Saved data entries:
========

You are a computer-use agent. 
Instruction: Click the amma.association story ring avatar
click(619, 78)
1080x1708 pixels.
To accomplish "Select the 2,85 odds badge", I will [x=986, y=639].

========

Reproduce the records above exactly as they appear.

▶ [Answer to this exercise]:
You are a computer-use agent. 
Instruction: Click the amma.association story ring avatar
click(619, 78)
1080x1708 pixels.
To accomplish "Select the 2,85 odds badge", I will [x=986, y=639].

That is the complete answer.